** Directions for this task **
In the records that follow, show each line where the word "screenshot" is present.

** Exercise data **

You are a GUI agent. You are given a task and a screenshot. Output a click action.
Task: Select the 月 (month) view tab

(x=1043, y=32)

...

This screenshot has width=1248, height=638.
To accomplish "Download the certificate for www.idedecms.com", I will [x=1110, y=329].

** Finished task **
You are a GUI agent. You are given a task and a screenshot. Output a click action.
This screenshot has width=1248, height=638.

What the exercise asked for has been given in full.